(Stored dataset items)
=-=-=-=-=

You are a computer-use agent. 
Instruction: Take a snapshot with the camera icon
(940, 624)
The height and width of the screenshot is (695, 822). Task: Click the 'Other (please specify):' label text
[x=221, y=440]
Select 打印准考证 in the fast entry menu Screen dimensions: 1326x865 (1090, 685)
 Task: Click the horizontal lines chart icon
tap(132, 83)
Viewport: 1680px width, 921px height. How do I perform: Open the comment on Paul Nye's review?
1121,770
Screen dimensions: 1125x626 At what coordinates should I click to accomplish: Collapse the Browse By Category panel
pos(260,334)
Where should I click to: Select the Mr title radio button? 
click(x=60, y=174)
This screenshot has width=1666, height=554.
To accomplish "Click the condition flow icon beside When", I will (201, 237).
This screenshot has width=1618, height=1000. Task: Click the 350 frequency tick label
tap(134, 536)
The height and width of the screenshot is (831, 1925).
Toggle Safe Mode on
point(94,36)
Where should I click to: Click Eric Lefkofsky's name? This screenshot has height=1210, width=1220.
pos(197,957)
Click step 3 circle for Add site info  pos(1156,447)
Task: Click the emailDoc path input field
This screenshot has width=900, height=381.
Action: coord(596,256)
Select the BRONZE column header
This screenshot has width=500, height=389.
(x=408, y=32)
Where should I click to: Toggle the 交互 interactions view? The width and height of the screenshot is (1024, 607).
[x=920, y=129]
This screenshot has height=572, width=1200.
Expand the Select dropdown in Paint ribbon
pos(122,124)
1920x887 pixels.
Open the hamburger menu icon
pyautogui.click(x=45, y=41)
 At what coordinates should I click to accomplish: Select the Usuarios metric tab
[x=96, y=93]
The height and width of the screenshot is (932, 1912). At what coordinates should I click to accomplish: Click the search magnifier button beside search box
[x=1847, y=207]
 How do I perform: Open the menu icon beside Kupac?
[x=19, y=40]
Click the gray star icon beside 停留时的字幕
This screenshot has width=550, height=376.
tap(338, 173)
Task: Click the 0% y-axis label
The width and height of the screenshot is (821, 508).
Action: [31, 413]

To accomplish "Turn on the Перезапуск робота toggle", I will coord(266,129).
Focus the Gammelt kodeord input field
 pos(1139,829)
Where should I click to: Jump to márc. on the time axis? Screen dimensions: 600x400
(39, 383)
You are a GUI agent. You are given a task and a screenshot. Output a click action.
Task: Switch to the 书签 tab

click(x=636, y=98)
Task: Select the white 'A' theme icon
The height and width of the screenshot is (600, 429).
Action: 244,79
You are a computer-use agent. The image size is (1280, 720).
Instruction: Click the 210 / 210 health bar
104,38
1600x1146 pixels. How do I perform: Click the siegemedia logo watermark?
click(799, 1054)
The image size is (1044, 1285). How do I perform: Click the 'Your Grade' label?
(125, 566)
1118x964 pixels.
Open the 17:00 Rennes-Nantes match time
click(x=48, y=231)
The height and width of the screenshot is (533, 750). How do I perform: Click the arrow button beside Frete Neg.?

=-=-=-=-=

Task to complete = For this exercise, give every entry again exactly as it appears.

Finished exercise =
You are a computer-use agent. 
Instruction: Take a snapshot with the camera icon
(940, 624)
The height and width of the screenshot is (695, 822). Task: Click the 'Other (please specify):' label text
[x=221, y=440]
Select 打印准考证 in the fast entry menu Screen dimensions: 1326x865 (1090, 685)
 Task: Click the horizontal lines chart icon
tap(132, 83)
Viewport: 1680px width, 921px height. How do I perform: Open the comment on Paul Nye's review?
1121,770
Screen dimensions: 1125x626 At what coordinates should I click to accomplish: Collapse the Browse By Category panel
pos(260,334)
Where should I click to: Select the Mr title radio button? 
click(x=60, y=174)
This screenshot has width=1666, height=554.
To accomplish "Click the condition flow icon beside When", I will (201, 237).
This screenshot has width=1618, height=1000. Task: Click the 350 frequency tick label
tap(134, 536)
The height and width of the screenshot is (831, 1925).
Toggle Safe Mode on
point(94,36)
Where should I click to: Click Eric Lefkofsky's name? This screenshot has height=1210, width=1220.
pos(197,957)
Click step 3 circle for Add site info  pos(1156,447)
Task: Click the emailDoc path input field
This screenshot has width=900, height=381.
Action: coord(596,256)
Select the BRONZE column header
This screenshot has width=500, height=389.
(x=408, y=32)
Where should I click to: Toggle the 交互 interactions view? The width and height of the screenshot is (1024, 607).
[x=920, y=129]
This screenshot has height=572, width=1200.
Expand the Select dropdown in Paint ribbon
pos(122,124)
1920x887 pixels.
Open the hamburger menu icon
pyautogui.click(x=45, y=41)
 At what coordinates should I click to accomplish: Select the Usuarios metric tab
[x=96, y=93]
The height and width of the screenshot is (932, 1912). At what coordinates should I click to accomplish: Click the search magnifier button beside search box
[x=1847, y=207]
 How do I perform: Open the menu icon beside Kupac?
[x=19, y=40]
Click the gray star icon beside 停留时的字幕
This screenshot has width=550, height=376.
tap(338, 173)
Task: Click the 0% y-axis label
The width and height of the screenshot is (821, 508).
Action: [31, 413]

To accomplish "Turn on the Перезапуск робота toggle", I will coord(266,129).
Focus the Gammelt kodeord input field
 pos(1139,829)
Where should I click to: Jump to márc. on the time axis? Screen dimensions: 600x400
(39, 383)
You are a GUI agent. You are given a task and a screenshot. Output a click action.
Task: Switch to the 书签 tab

click(x=636, y=98)
Task: Select the white 'A' theme icon
The height and width of the screenshot is (600, 429).
Action: 244,79
You are a computer-use agent. The image size is (1280, 720).
Instruction: Click the 210 / 210 health bar
104,38
1600x1146 pixels. How do I perform: Click the siegemedia logo watermark?
click(799, 1054)
The image size is (1044, 1285). How do I perform: Click the 'Your Grade' label?
(125, 566)
1118x964 pixels.
Open the 17:00 Rennes-Nantes match time
click(x=48, y=231)
The height and width of the screenshot is (533, 750). How do I perform: Click the arrow button beside Frete Neg.?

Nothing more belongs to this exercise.